**EXERCISE DIRECTIONS**
Please repeat every entry that follows, keeping each one exactly the same.

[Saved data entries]
§

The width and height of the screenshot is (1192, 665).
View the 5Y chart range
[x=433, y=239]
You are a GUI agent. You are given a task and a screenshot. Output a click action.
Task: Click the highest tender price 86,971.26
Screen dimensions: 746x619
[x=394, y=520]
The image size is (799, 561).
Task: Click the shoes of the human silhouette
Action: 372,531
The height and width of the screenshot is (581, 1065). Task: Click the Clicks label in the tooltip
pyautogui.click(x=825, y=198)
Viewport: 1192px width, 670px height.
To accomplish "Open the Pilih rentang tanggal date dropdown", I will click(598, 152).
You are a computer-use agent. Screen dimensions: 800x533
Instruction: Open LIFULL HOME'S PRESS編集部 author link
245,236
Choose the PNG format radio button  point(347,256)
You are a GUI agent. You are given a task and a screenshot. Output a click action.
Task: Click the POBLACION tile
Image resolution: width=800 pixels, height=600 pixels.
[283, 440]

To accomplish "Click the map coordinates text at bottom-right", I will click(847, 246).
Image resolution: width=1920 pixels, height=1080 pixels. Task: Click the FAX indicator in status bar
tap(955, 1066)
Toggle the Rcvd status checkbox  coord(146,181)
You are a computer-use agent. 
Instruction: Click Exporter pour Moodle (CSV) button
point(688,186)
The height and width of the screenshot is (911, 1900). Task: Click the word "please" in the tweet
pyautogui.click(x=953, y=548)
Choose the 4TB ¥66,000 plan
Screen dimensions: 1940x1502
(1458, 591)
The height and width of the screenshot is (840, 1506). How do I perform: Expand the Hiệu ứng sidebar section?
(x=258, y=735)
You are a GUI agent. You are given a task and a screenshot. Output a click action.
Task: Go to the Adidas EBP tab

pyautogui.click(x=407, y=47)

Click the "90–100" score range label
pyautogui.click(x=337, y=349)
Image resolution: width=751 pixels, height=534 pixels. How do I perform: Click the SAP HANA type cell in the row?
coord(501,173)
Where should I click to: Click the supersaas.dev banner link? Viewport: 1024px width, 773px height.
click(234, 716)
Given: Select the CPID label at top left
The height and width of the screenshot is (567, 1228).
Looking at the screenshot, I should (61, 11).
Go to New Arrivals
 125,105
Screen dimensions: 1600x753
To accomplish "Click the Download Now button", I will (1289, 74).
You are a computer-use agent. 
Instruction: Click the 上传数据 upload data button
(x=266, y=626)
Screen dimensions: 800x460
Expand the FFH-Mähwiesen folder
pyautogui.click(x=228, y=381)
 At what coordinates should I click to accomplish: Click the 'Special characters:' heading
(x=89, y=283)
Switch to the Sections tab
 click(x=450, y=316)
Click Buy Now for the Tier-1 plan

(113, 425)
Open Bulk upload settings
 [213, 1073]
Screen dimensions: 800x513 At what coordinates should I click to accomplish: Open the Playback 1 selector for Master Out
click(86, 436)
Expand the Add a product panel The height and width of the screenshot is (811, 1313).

§

**THE COMPLETED TASK**
The width and height of the screenshot is (1192, 665).
View the 5Y chart range
[x=433, y=239]
You are a GUI agent. You are given a task and a screenshot. Output a click action.
Task: Click the highest tender price 86,971.26
Screen dimensions: 746x619
[x=394, y=520]
The image size is (799, 561).
Task: Click the shoes of the human silhouette
Action: 372,531
The height and width of the screenshot is (581, 1065). Task: Click the Clicks label in the tooltip
pyautogui.click(x=825, y=198)
Viewport: 1192px width, 670px height.
To accomplish "Open the Pilih rentang tanggal date dropdown", I will click(598, 152).
You are a computer-use agent. Screen dimensions: 800x533
Instruction: Open LIFULL HOME'S PRESS編集部 author link
245,236
Choose the PNG format radio button  point(347,256)
You are a GUI agent. You are given a task and a screenshot. Output a click action.
Task: Click the POBLACION tile
Image resolution: width=800 pixels, height=600 pixels.
[283, 440]

To accomplish "Click the map coordinates text at bottom-right", I will click(847, 246).
Image resolution: width=1920 pixels, height=1080 pixels. Task: Click the FAX indicator in status bar
tap(955, 1066)
Toggle the Rcvd status checkbox  coord(146,181)
You are a computer-use agent. 
Instruction: Click Exporter pour Moodle (CSV) button
point(688,186)
The height and width of the screenshot is (911, 1900). Task: Click the word "please" in the tweet
pyautogui.click(x=953, y=548)
Choose the 4TB ¥66,000 plan
Screen dimensions: 1940x1502
(1458, 591)
The height and width of the screenshot is (840, 1506). How do I perform: Expand the Hiệu ứng sidebar section?
(x=258, y=735)
You are a GUI agent. You are given a task and a screenshot. Output a click action.
Task: Go to the Adidas EBP tab

pyautogui.click(x=407, y=47)

Click the "90–100" score range label
pyautogui.click(x=337, y=349)
Image resolution: width=751 pixels, height=534 pixels. How do I perform: Click the SAP HANA type cell in the row?
coord(501,173)
Where should I click to: Click the supersaas.dev banner link? Viewport: 1024px width, 773px height.
click(234, 716)
Given: Select the CPID label at top left
The height and width of the screenshot is (567, 1228).
Looking at the screenshot, I should (61, 11).
Go to New Arrivals
 125,105
Screen dimensions: 1600x753
To accomplish "Click the Download Now button", I will (1289, 74).
You are a computer-use agent. 
Instruction: Click the 上传数据 upload data button
(x=266, y=626)
Screen dimensions: 800x460
Expand the FFH-Mähwiesen folder
pyautogui.click(x=228, y=381)
 At what coordinates should I click to accomplish: Click the 'Special characters:' heading
(x=89, y=283)
Switch to the Sections tab
 click(x=450, y=316)
Click Buy Now for the Tier-1 plan

(113, 425)
Open Bulk upload settings
 [213, 1073]
Screen dimensions: 800x513 At what coordinates should I click to accomplish: Open the Playback 1 selector for Master Out
click(86, 436)
Expand the Add a product panel The height and width of the screenshot is (811, 1313).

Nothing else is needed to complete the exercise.